DIRECTION 1: Below are a forum thread and a set of rows. Reproduce the rows from the line containing "Open Preferences" through the last row, leaving out the pictures.

SOURCE PASSAGE:
******************************

Very limited shared promotion

[Ola Fosheim Grøstad]

On Wednesday, 19 June 2019 at 10:50:45 UTC, Jonathan M Davis 
wrote:
> I don't follow. What do you mean by obtain write access? If 
> you're talking about shared, scope doesn't care.

Yes, my formulation wasn't clear.  What I meant was "what would 
be the best way to write an OO-database interface where you can 
request read/write access to an object or a set of objects?".

 From what has been said in this thread I imagine that the 
database would hand out a "scope"-qualified reference of some 
sort that prevents the lock from lingering after the scope has 
been exited.

Is "shared" the basic mechanism that one ought to use to write 
robust thread safe APIs in D?

So, maybe you would get something like this when requesting 
objects from an in-memory database:

- Obtaining a write-locked-object: returned as a "scoped 
unshared" reference-type.

- Obtaining a read-locked-object: returned as a "scoped 
immutable" reference-type.


I am just trying to figure out what the provided mechanisms could 
be useful for, and what the missing bits might be.  What does it 
enable?  What does it not enable?  In terms of API design, static 
type checking and "dynamic reference counting of locks".

How does it affect the ability to call into libraries that was 
never written with multi-threading in mind?  What can go wrong if 
you do so? Etc.


> Actually, using scope when you don't need to would be a serious 
> problem. For instance, scope does _not_ interact well with 
> range-based code. The typical thing for a lot of range-based 
> functions to do is to take the argument, wrap it in a struct 
> that's a new range, and return it, whereas if the parameter 
> were scope, then you couldn't put the argument or any reference 
> to it in the struct.

******************************

PROVIDED RECORDS:

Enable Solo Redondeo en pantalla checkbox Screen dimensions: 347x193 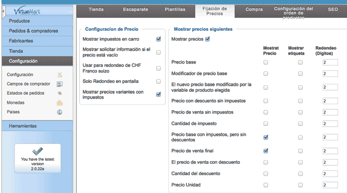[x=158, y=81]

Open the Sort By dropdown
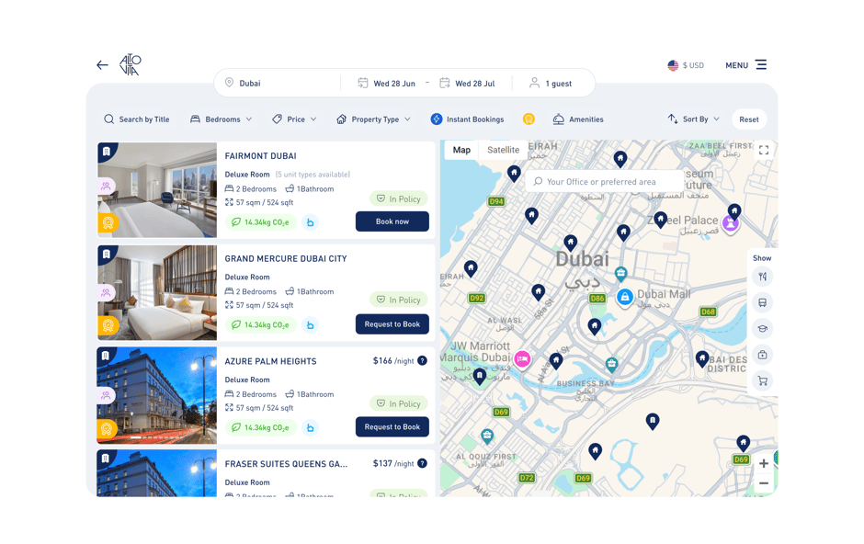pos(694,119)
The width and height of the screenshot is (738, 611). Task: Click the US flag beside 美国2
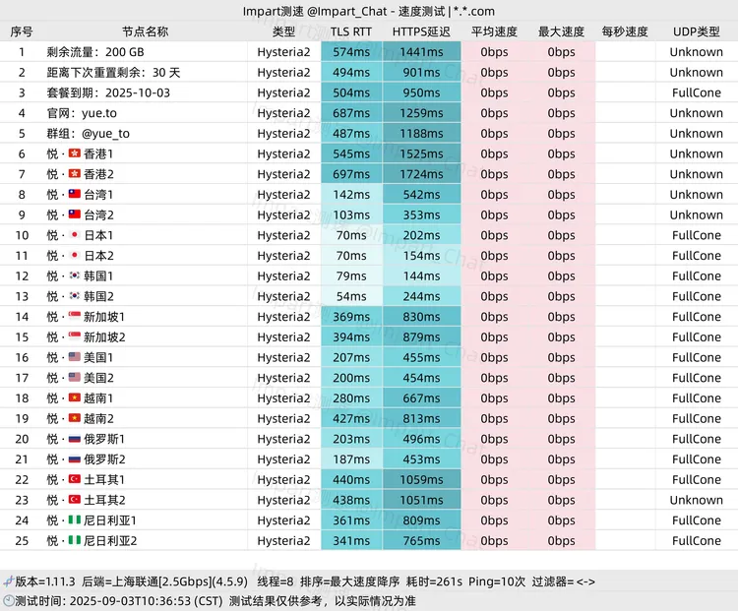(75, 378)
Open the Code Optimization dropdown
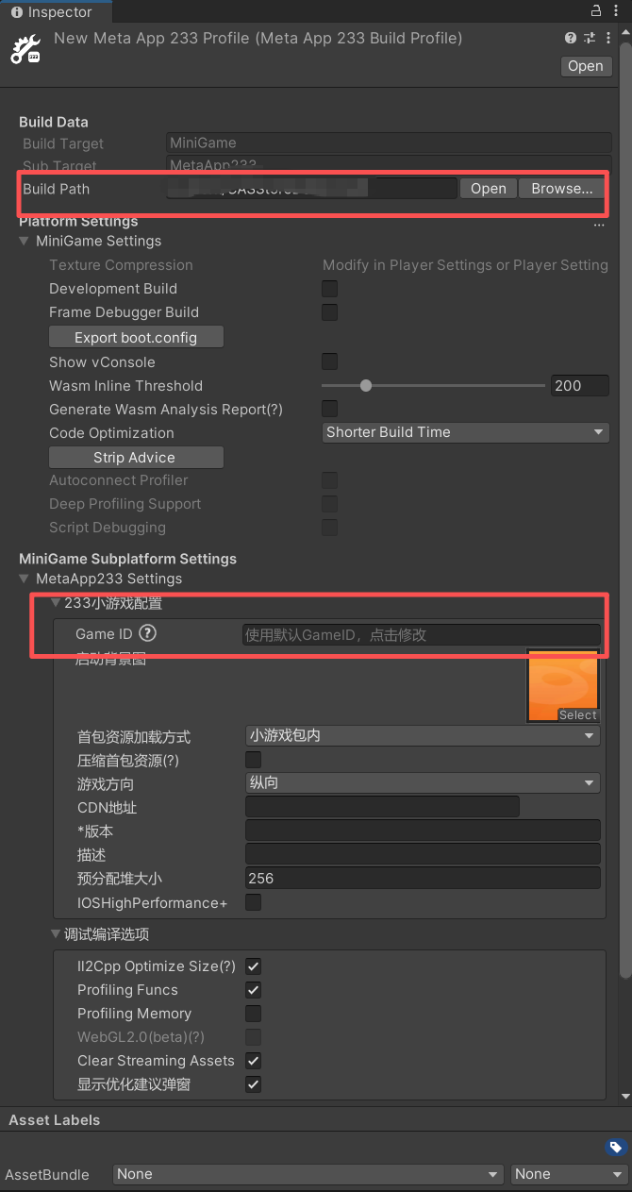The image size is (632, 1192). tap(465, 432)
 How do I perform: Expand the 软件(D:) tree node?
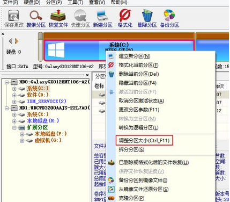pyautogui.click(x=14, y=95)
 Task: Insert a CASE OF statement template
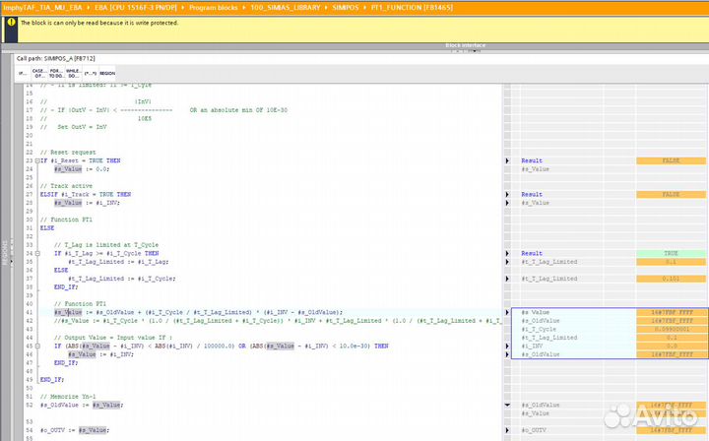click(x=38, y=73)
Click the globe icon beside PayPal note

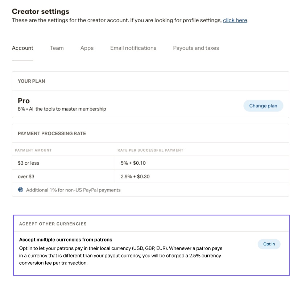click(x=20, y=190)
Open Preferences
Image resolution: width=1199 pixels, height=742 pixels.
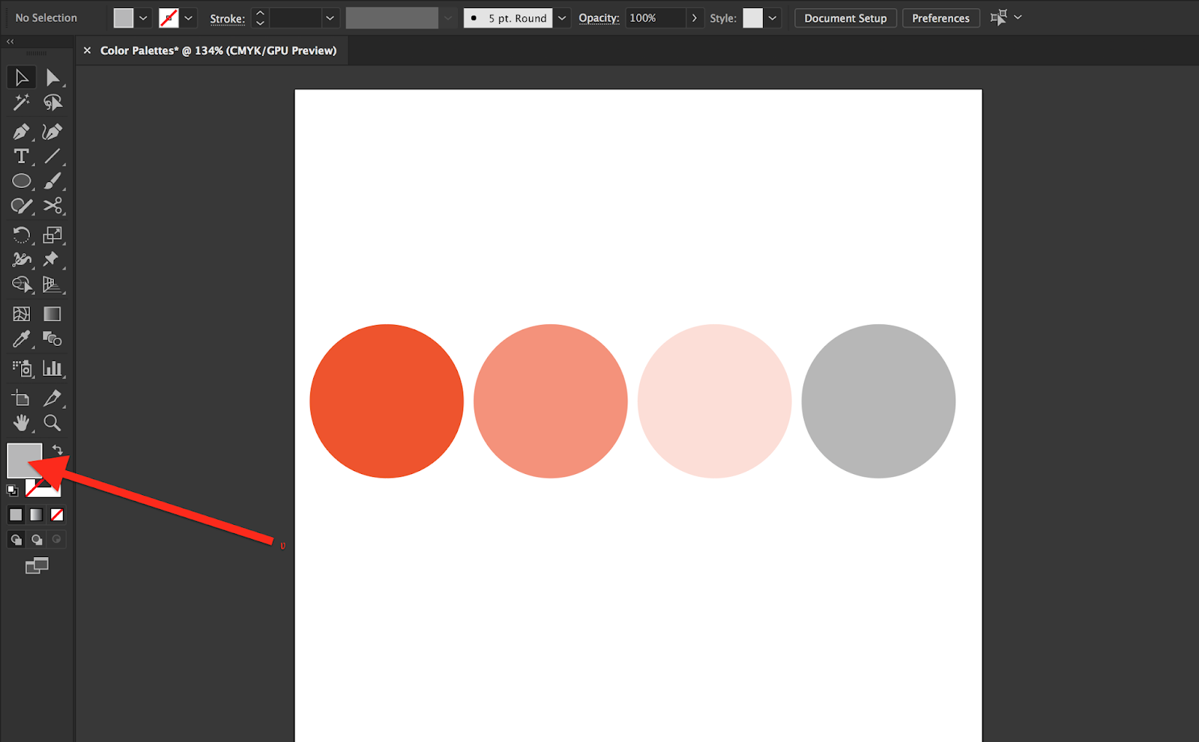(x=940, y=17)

******************************

DIRECTION 2: According to the forum thread, in what form would a read-locked object be returned when requested from an in-memory database?

RIGHT ANSWER 1:
Open Preferences
Image resolution: width=1199 pixels, height=742 pixels.
(x=940, y=17)

RIGHT ANSWER 2: As a "scoped immutable" reference-type.